What's new: Tim Brooks and colleagues at UC Berkeley built InstructPix2Pix, a method that fine-tunes a pretrained text-to-image model to revise images via simple instructions like “swap oranges with bananas” without selecting the area that contained oranges. InstructPix2Pix works with traditional artwork (for which there is no initial prompt) as well as generated images.

Key insight: If you feed an image plus an edit instruction into a typical pretrained image generator, the output may contain the elements you desire but it’s likely to look very different. However, you can fine-tune a pretrained image generator to respond coherently to instructions using a dataset that includes a prompt, an image generated from that prompt, a revised version of the prompt, a corresponding revised version of the image, and an instruction that describes the revision. Annotating hundreds of thousands of images in this way could be expensive, but it’s possible to synthesize such a dataset: (i) Start with a corpus of images and captions, which stand in for prompts. (ii) Use a pretrained large language model to generate revised prompts and instructions. (iii) Then use a pretrained image generator to produce revised images from the revised prompts.

How it works: The authors fine-tuned Stable Diffusion, given an input image and an instruction, to revise the image accordingly. They built the fine-tuning dataset using the GPT-3 language model, Stable Diffusion text-to-image generator, and Prompt-to-Prompt, an image generator that revises generated images based on a revised version of the initial prompt (no masking required). Images and captions (used as prompts) came from LAION-Aesthetics V2 6.5+.

  • The authors sampled 700 captions (for example, “a girl riding a horse”). They manually added 700 instructions (“have her ride a dragon”) and revised prompts (“a photograph of a girl riding a dragon”). Using this data, they fine-tuned GPT-3 to take a caption and generate a revised prompt and corresponding instruction.
  • The authors selected around 455,000 LAION captions outside of the initial 700 and used them to prompt Stable Diffusion to produce an initial image. They also fed the prompts to GPT-3, which generated revised prompts and corresponding instructions. Given the initial images and revised prompts, Prompt-to-Prompt generated revised images.
  • They generated 100 variations of each revised image and kept the one that best reflected the initial image and the instruction according to a similarity metric based on CLIP, which maps corresponding text-image pairs to the same representations. The metric compares the vector difference between CLIP’s representations of the initial and revised prompts to the vector difference between CLIP’s representations of the initial and revised images. The two vectors should point in the same direction. This process yielded a fine-tuning set of around 455,000 sets of initial images, revised images, and instructions.
  • The dataset enabled the authors to fine-tune Stable Diffusion to produce an edited image from an initial image and instruction.

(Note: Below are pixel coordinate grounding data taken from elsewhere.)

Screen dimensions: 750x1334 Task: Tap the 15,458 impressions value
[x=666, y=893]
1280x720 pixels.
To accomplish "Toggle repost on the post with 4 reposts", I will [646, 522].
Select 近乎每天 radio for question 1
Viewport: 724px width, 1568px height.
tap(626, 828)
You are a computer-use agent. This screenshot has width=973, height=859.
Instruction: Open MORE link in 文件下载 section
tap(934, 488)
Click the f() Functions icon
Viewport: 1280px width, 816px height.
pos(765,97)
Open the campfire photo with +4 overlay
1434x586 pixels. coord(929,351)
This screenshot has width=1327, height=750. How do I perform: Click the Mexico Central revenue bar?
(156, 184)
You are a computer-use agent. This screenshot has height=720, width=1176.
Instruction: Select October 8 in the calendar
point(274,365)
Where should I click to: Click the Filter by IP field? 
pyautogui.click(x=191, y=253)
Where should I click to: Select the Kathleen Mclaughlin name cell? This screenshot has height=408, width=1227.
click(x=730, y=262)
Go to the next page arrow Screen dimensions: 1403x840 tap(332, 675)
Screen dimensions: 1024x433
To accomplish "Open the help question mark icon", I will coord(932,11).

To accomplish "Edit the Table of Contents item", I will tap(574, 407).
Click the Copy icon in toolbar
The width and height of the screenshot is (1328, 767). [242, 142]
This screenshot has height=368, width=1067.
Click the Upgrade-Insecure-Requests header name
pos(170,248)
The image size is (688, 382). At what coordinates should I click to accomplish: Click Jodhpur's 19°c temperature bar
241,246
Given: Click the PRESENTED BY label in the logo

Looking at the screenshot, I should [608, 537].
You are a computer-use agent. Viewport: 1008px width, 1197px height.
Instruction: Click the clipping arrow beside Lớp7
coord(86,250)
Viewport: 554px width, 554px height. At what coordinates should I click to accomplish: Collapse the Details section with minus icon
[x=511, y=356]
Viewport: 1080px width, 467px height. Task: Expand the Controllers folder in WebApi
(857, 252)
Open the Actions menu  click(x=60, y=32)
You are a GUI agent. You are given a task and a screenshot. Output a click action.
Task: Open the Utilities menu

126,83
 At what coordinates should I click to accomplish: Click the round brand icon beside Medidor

Results: Qualitatively, InstructPix2Pix revised the initial images appropriately with respect to subject, background, and style. The authors compared InstructPix2Pix to SDEdit, which revises images based on detailed prompts, according to the vector-difference method they used to choose revised images for the fine-tuning set. Revising an undisclosed set of images, InstructPix2Pix achieved a higher similarity of ~0.15, while SDEdit achieved ~0.1. (The score represents similarity between the difference in the initial and revised prompts and the difference in the initial and revised images.)

Why it matters: This work simplifies — and provides more coherent results when — revising both generated and human-made images. Clever use of pre-existing models enabled the authors to train their model on a new task using a relatively small number of human-labeled examples.

We're thinking: Training text generators to follow instructions improved their output substantially. Does training an image generator to follow instructions have a similar impact?